Gautam Buddha or Buddha Sakyamuni was born in Lumbini in present Nepal and he imparted his teachings in India and gained nirvana in India. India houses the most important Buddhist pilgrimage centers.

Aggarwal said a crucial component of China’s Buddhist strategy is to push Lumbini, in Nepal, to the forefront of the Buddhism narrative in the world and thus undermine India’s stature.

“This design is being realized through massive investments in infrastructure projects in Lumbini.
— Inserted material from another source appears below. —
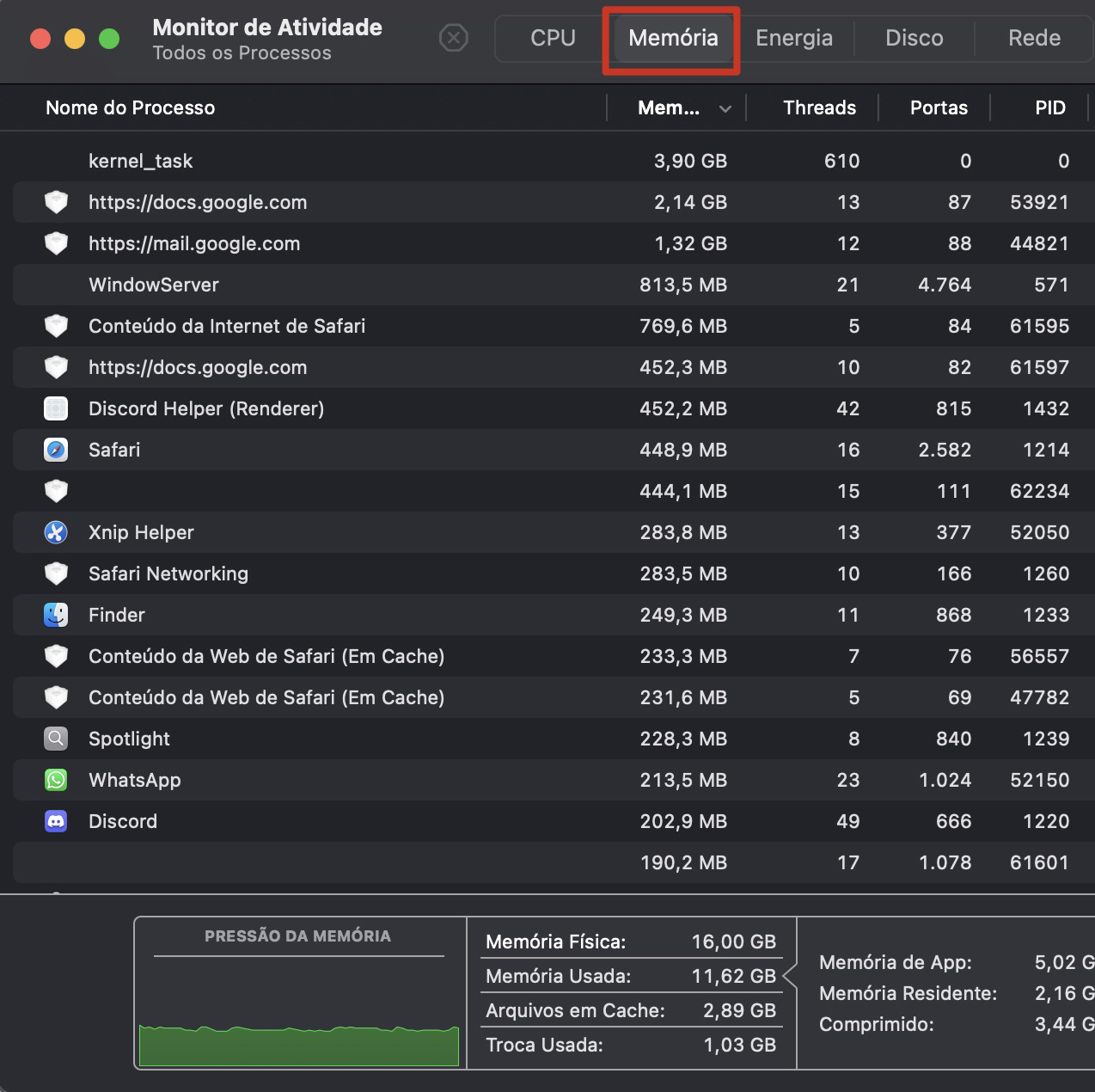Image resolution: width=1095 pixels, height=1092 pixels.
Task: Select the Spotlight magnifier icon in the list
Action: point(56,739)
These include the Zhong Hua Chinese Buddhist Monastery constructed by BAC, and the $3-billion ‘Lumbini Recovery Plan’ of APEC,” she said adding that Former Nepalese Prime Minister Pushpa Kamal Dahal who was the leader of the Communist Party of Nepal (Maoist) during the country’s civil war serves as a co-chairman of APECF.

“The WBF has also begun integrating China’s foreign policy objectives within its religious diplomacy, and included the Belt and Road Initiative (BRI) as one of the session themes at the fifth conference held in 2018,” she said.

Epoch Times Photo
The Chinese regime-selected 11th Panchen Lama Gyaincain Norbu (C) sits with other delegates during the closing session of the Chinese People’s Political Consultative Conference (CPPCC) at the Great Hall of the People in Beijing on March 14, 2016.  (Greg Baker/AFP via Getty Images)

‘Friendship Associations’

Another UFWD organization active in South Asia is the Chinese People’s Association for Friendship with Foreign Countries (CPAFFC), according to the experts.

“The CPAFFC sponsors and mentors numerous friendship associations comprising political, business, and other elites, in several countries across the globe and is doing the same in South Asia,” said Hasija.

Last year when the CCP passed the draconian Hong Kong National Security Law, many friendship associations in South Asia issued joint statements supporting it, according to Aggarwal.

“Further, the India-China Friendship Association proclaimed that it was ‘doing its best to promote peace among Indian citizens’ who were showing ‘antipathy’ against China after the Galwan incident through social media,” said Aggarwal. At Galwan on the India-China border in June 2020, Indian and Chinese troops had a bloody clash in which 20 Indian troops died. Aggarwal wondered how the India-China Friendship Association could hold such an event when something of such national significance as the Galwan incident had just happened.

Without disclosing a name, Aggarwal pointed at a “particular important person in Indian academia” who is seen at all the events of the CPAFFC in India and questioned how could such a person survive in Indian academia.

“So these are the questions for us all to ponder about,” she said adding there’s an absolute lack of information about the activities of such organizations and India needs more scholars who devote their time to studying the CCP.